Le sens communautaire des oies


La vie communautaire des oiesQuand, en automne, vous voyez des oies faire route vers le sud pour y passer l’hiver, volant en formation «V», il vous intéressera peut-être de savoir ce que la science a découvert sur les raisons de voler de cette façon.

C’est que pour voler les oiseaux battent des ailes et chacun de leurs battements crée simultanément une poussée vers le haut. En volant en formation «V», la population entière des oies augmente de plus de 50 % sa capacité de vol par rapport à celle d’un oiseau isolé.

Les gens qui font partie d’une équipe et partagent un même objectif vont dans cette direction plus vite et plus aisément parce qu’ils mettent à profit l’élan collectif.

Quand une oie sort de la formation, elle sent soudain un frein, une résistance, du fait qu’elle doit alors voler seule, et elle se hâte de rejoindre la formation pour bénéficier de la force du groupe.

Si nous avons autant de sens qu’une oie, nous partagerons l’information avec ceux qui ont choisi le même chemin que le nôtre.

Quand l’oie de tête devient fatiguée, elle prend place dans une aile de la formation, et une autre oie prend le relais.

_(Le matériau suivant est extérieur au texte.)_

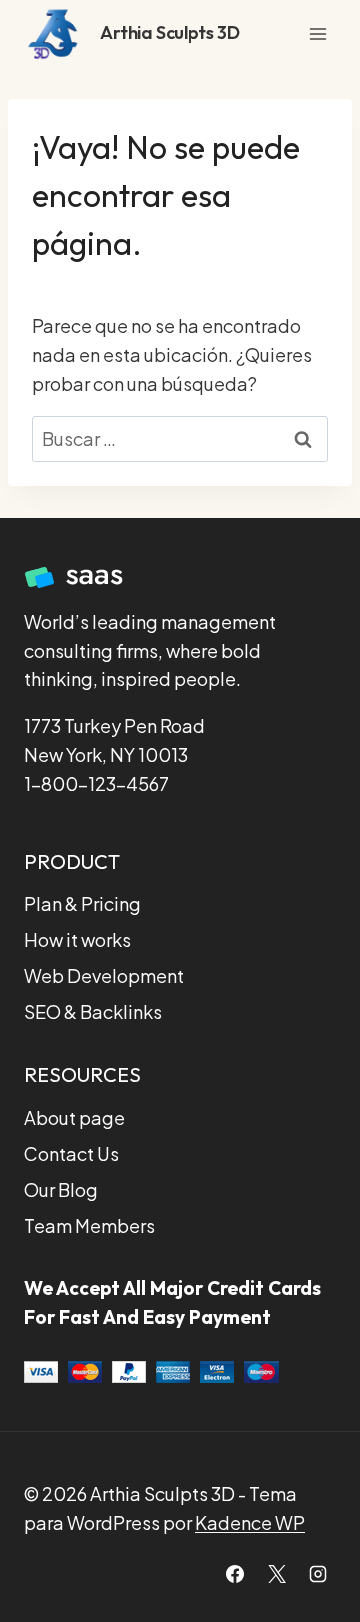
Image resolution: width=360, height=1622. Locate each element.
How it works (77, 939)
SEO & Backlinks (93, 1011)
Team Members (89, 1225)
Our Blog (61, 1189)
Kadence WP (250, 1522)
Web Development (104, 975)
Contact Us (71, 1153)
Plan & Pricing (82, 903)
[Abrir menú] (317, 33)
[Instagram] (318, 1574)
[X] (277, 1574)
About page (74, 1117)
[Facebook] (235, 1574)
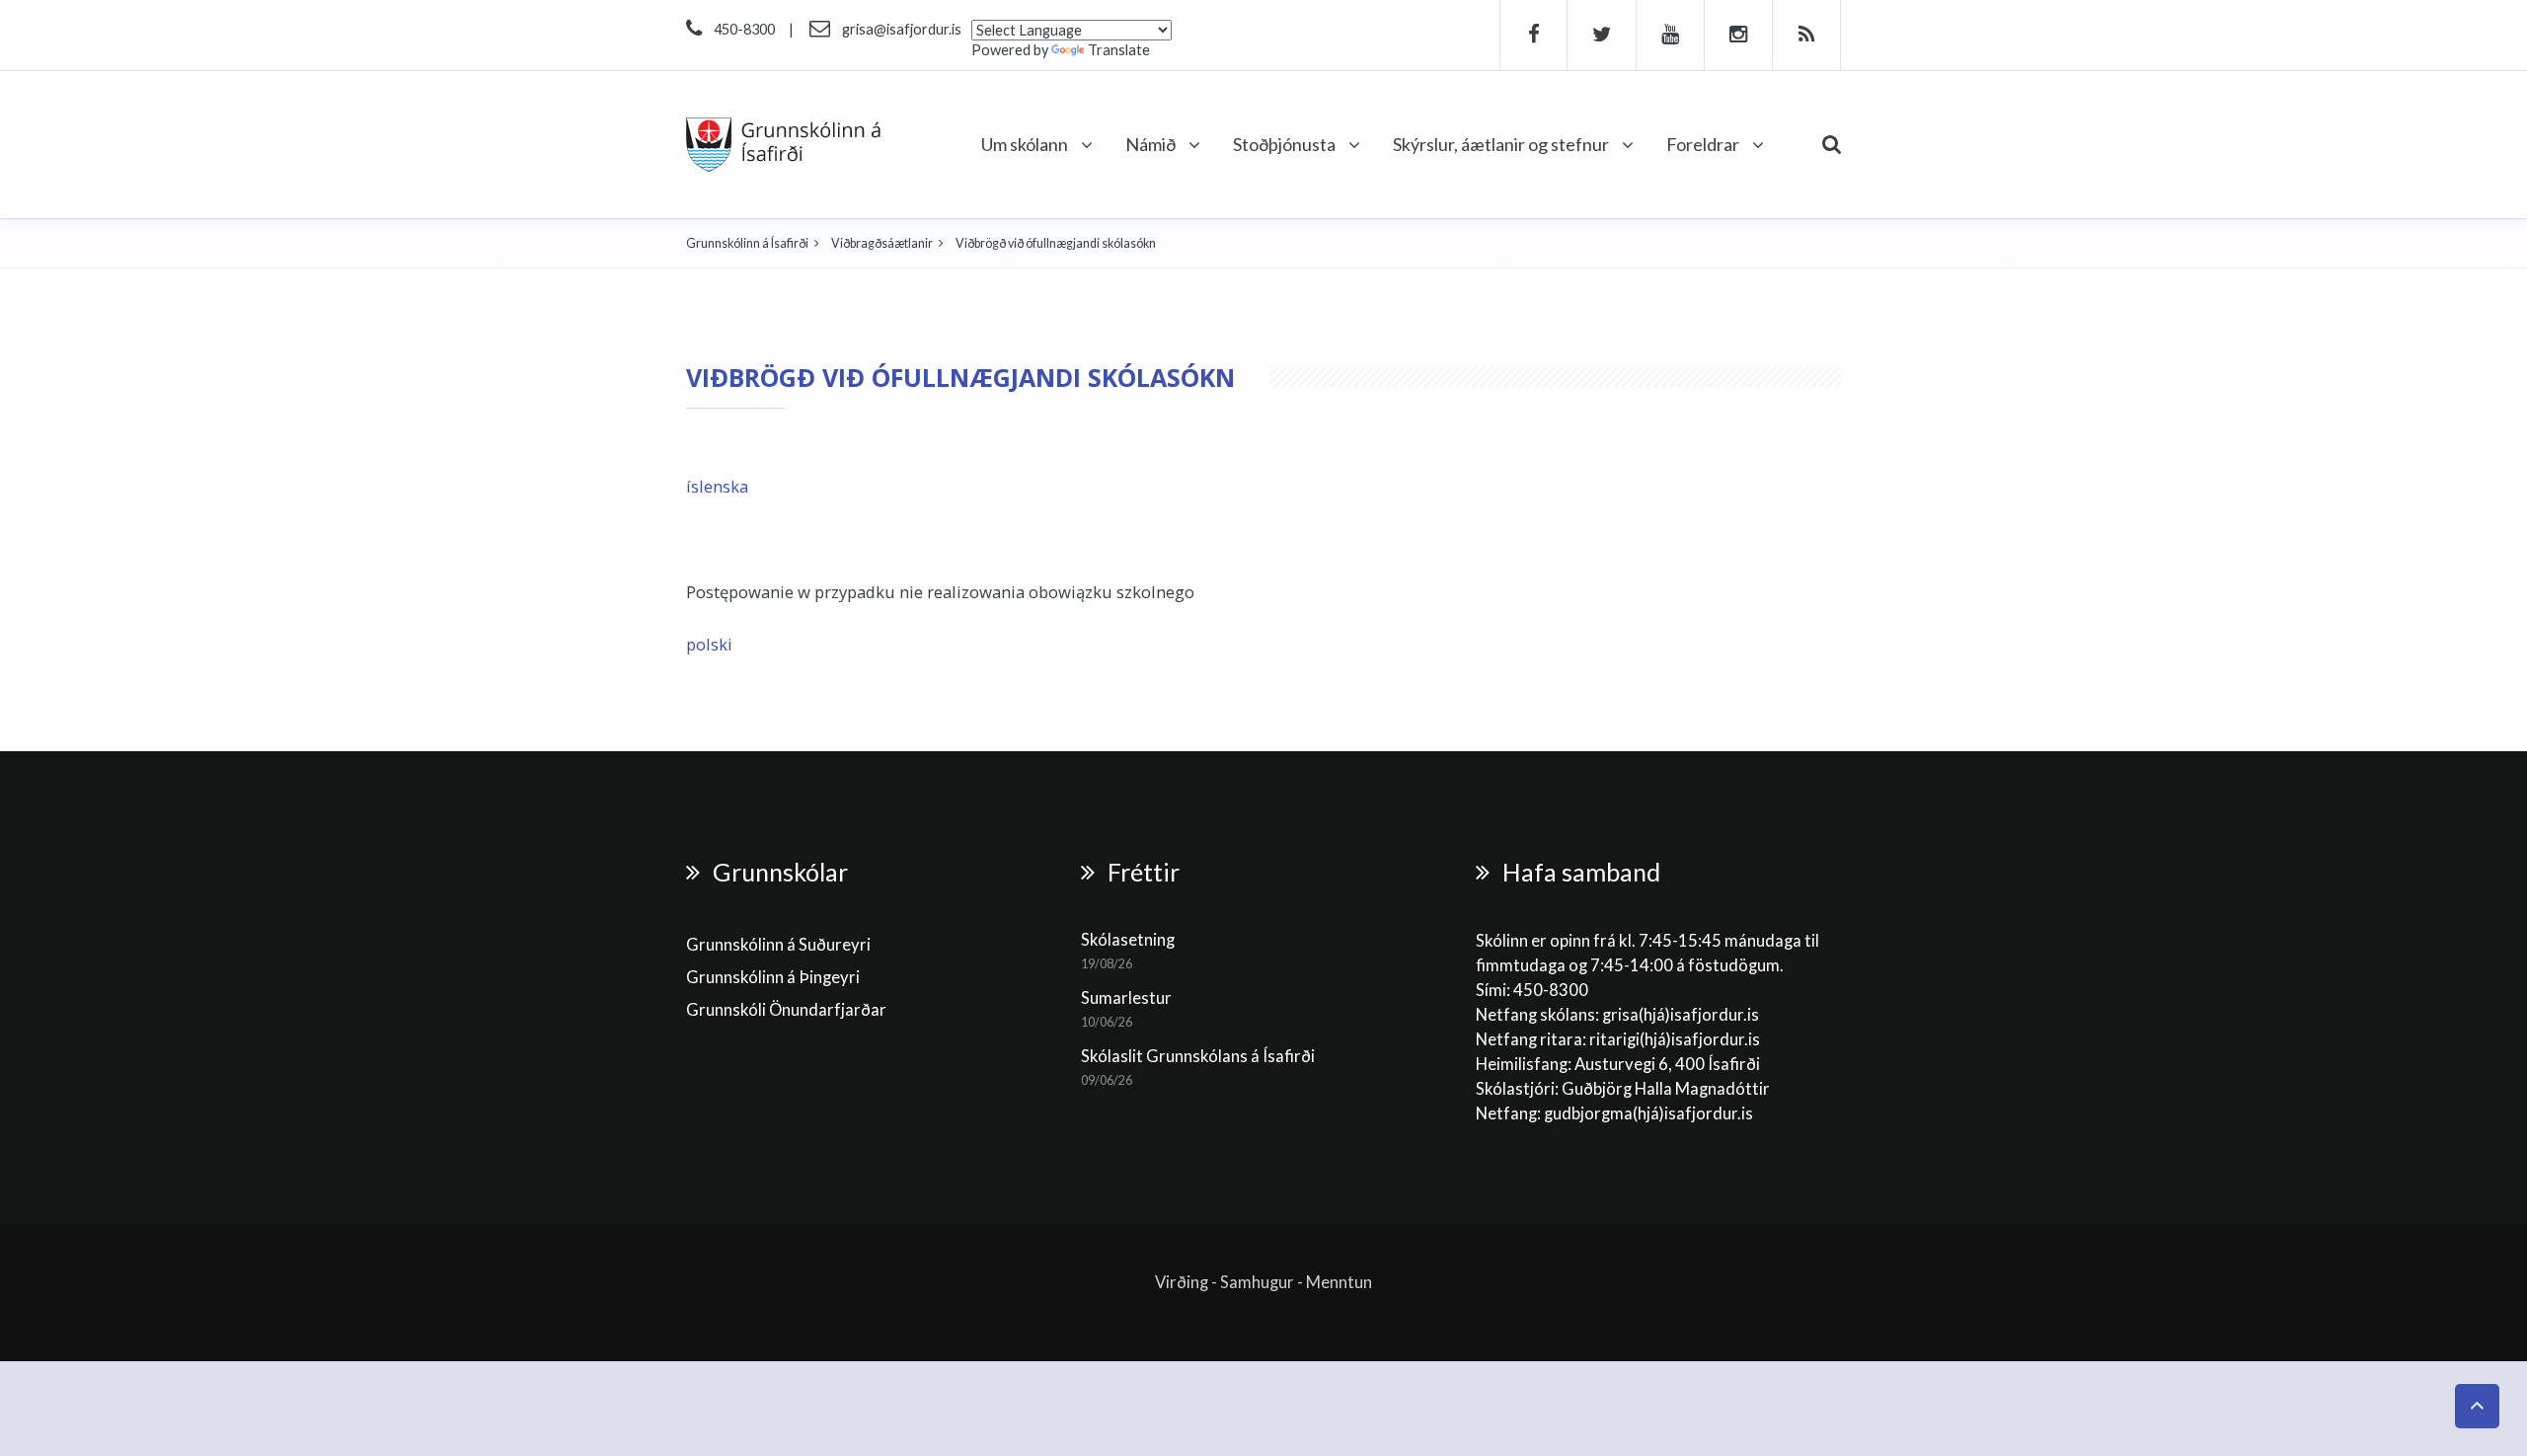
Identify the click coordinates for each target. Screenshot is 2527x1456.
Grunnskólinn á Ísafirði (747, 243)
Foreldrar (1704, 144)
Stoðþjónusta (1286, 144)
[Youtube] (1671, 35)
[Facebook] (1533, 35)
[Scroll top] (2477, 1406)
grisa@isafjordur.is (901, 29)
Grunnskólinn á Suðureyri (778, 945)
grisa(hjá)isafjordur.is (1680, 1015)
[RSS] (1807, 35)
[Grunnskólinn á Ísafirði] (783, 144)
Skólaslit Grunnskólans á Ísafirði (1198, 1056)
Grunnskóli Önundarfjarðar (786, 1010)
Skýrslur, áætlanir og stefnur (1502, 144)
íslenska (717, 486)
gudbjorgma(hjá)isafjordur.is (1650, 1113)
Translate (1119, 49)
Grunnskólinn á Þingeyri (773, 977)
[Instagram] (1739, 35)
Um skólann (1026, 144)
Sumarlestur (1126, 998)
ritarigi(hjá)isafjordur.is (1674, 1039)
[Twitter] (1602, 35)
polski (709, 644)
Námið (1152, 144)
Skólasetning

Partager la direction et prendre son tour pour accomplir les tâches ardues est profitable et nécessaire pour le bien commun.

Les oies volant à l’arrière encouragent de leurs cris celles de tête afin qu’elles maintiennent leur vitesse.

Des mots de soutien et d’encouragement contribuent à insuffler de l’énergie à ceux qui sont aux premières lignes, les aidant à maintenir l’allure en dépit des pressions et des fatigues quotidiennes.

Pour finir, lorsqu’une oie tombe malade, ou est blessée par un tir et qu’elle chute, deux oies se retirent de la formation et accompagnent l’oie blessée pour l’aider et la protéger. Elles restent avec elle jusqu’à ce qu’elle puisse à nouveau voler, ou jusqu’à sa mort, et ensuite elles reprennent leur envol et rejoignent une autre formation.

Si nous avons le sens d’une oie, nous nous tiendrons aux côtes de ceux pour qui les temps sont durs.